═══ Exercise materials ═══

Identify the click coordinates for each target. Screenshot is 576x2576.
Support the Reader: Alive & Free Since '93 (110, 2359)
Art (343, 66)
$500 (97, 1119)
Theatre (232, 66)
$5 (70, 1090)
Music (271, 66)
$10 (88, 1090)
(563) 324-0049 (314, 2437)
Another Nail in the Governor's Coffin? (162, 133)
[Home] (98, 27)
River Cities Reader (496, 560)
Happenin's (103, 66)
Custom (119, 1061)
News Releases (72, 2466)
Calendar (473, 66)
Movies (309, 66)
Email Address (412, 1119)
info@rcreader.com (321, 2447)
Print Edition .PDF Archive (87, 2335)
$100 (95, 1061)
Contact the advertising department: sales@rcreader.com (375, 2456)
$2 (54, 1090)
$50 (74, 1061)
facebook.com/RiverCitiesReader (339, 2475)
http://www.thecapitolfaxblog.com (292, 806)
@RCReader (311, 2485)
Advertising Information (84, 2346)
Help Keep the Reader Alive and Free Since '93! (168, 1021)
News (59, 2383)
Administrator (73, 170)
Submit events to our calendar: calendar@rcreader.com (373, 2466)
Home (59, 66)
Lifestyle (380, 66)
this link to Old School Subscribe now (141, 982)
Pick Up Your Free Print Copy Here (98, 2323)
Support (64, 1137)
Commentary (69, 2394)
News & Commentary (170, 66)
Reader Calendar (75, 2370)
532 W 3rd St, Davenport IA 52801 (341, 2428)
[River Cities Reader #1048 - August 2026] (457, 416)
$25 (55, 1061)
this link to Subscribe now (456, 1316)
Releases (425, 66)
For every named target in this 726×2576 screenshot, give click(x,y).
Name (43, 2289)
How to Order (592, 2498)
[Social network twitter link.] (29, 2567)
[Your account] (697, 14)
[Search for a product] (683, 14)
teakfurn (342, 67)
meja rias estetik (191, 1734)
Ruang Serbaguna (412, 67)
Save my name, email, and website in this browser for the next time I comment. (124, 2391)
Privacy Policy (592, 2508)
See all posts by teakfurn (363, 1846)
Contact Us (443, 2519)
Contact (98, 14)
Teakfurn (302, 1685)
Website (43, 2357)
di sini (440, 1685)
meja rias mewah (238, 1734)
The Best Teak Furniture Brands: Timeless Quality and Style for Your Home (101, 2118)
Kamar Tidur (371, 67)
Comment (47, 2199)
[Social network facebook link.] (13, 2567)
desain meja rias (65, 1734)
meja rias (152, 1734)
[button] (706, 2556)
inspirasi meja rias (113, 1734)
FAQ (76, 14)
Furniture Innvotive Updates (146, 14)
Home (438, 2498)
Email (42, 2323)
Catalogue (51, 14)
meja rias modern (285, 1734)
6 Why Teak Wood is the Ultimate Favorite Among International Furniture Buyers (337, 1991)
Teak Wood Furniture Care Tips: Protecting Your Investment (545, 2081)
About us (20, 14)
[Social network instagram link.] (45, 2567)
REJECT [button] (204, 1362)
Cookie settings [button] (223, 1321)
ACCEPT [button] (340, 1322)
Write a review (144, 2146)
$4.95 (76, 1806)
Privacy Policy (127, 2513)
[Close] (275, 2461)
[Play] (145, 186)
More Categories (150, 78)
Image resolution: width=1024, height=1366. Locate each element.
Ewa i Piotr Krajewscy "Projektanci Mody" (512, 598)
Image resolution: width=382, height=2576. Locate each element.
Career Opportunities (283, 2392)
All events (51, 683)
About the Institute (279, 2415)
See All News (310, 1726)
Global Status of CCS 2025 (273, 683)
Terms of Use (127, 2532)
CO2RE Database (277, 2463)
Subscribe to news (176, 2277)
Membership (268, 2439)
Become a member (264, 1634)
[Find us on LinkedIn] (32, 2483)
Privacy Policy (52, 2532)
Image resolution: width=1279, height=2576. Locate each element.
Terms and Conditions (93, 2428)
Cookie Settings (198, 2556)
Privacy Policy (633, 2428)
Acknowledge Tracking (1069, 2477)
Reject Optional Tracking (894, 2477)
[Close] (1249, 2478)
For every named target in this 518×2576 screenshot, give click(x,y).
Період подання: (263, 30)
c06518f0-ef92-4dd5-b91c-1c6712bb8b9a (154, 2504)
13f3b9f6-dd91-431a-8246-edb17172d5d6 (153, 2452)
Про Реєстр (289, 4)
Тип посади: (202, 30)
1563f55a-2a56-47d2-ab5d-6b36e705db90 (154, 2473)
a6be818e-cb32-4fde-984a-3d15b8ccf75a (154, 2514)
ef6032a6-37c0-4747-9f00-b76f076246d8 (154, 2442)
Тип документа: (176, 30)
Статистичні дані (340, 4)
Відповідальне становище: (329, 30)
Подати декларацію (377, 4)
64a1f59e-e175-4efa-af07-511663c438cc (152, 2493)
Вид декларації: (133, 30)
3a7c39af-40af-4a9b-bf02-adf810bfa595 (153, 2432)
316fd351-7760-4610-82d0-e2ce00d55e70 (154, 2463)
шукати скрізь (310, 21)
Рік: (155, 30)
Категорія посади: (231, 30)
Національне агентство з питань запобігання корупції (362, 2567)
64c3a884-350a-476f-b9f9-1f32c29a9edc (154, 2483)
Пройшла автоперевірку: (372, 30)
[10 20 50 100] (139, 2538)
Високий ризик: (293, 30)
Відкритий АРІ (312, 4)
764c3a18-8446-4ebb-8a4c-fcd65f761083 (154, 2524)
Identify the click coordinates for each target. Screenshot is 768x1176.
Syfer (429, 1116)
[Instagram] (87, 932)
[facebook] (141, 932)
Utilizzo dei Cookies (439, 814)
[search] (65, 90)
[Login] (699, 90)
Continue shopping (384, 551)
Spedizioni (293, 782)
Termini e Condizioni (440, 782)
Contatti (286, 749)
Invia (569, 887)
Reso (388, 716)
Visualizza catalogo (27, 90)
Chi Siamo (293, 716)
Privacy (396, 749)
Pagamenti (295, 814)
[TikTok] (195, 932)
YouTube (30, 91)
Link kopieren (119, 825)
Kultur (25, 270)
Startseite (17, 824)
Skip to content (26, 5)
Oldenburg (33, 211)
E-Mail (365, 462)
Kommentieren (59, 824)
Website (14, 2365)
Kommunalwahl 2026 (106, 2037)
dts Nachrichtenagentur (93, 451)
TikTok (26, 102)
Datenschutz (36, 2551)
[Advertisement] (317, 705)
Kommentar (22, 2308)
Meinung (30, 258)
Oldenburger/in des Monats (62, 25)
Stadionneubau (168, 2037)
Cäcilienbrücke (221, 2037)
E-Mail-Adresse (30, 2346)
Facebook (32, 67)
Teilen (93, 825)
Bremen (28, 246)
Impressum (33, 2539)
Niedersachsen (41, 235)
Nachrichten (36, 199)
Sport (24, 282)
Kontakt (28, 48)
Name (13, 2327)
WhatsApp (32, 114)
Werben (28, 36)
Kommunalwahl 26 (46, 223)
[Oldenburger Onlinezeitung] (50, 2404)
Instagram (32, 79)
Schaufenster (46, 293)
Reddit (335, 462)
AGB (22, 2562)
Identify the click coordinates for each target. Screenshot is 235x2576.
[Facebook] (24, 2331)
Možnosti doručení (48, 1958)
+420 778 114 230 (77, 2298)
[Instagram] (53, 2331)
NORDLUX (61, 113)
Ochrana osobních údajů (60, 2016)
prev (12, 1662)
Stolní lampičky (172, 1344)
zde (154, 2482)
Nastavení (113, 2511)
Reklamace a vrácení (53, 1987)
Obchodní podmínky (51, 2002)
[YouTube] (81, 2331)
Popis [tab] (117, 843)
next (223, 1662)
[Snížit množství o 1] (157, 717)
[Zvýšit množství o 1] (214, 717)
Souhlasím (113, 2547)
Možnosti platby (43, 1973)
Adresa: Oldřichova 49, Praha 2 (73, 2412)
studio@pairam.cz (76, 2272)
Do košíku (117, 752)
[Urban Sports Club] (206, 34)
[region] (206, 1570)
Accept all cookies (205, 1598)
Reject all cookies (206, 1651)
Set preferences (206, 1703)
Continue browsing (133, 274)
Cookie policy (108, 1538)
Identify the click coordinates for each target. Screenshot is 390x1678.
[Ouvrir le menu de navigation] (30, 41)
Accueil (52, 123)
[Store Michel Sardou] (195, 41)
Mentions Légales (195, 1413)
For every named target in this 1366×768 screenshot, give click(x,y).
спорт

═══

Your task for the entries above: copy exactly the span starting with the line with "All events (51, 683)" and going on through the line with "Категорія посади: (231, 30)", both lines included, and nothing else.

All events (51, 683)
About the Institute (279, 2415)
See All News (310, 1726)
Global Status of CCS 2025 (273, 683)
Terms of Use (127, 2532)
CO2RE Database (277, 2463)
Subscribe to news (176, 2277)
Membership (268, 2439)
Become a member (264, 1634)
[Find us on LinkedIn] (32, 2483)
Privacy Policy (52, 2532)
Image resolution: width=1279, height=2576. Locate each element.
Terms and Conditions (93, 2428)
Cookie Settings (198, 2556)
Privacy Policy (633, 2428)
Acknowledge Tracking (1069, 2477)
Reject Optional Tracking (894, 2477)
[Close] (1249, 2478)
For every named target in this 518×2576 screenshot, give click(x,y).
Період подання: (263, 30)
c06518f0-ef92-4dd5-b91c-1c6712bb8b9a (154, 2504)
13f3b9f6-dd91-431a-8246-edb17172d5d6 (153, 2452)
Про Реєстр (289, 4)
Тип посади: (202, 30)
1563f55a-2a56-47d2-ab5d-6b36e705db90 (154, 2473)
a6be818e-cb32-4fde-984a-3d15b8ccf75a (154, 2514)
ef6032a6-37c0-4747-9f00-b76f076246d8 (154, 2442)
Тип документа: (176, 30)
Статистичні дані (340, 4)
Відповідальне становище: (329, 30)
Подати декларацію (377, 4)
64a1f59e-e175-4efa-af07-511663c438cc (152, 2493)
Вид декларації: (133, 30)
3a7c39af-40af-4a9b-bf02-adf810bfa595 (153, 2432)
316fd351-7760-4610-82d0-e2ce00d55e70 (154, 2463)
шукати скрізь (310, 21)
Рік: (155, 30)
Категорія посади: (231, 30)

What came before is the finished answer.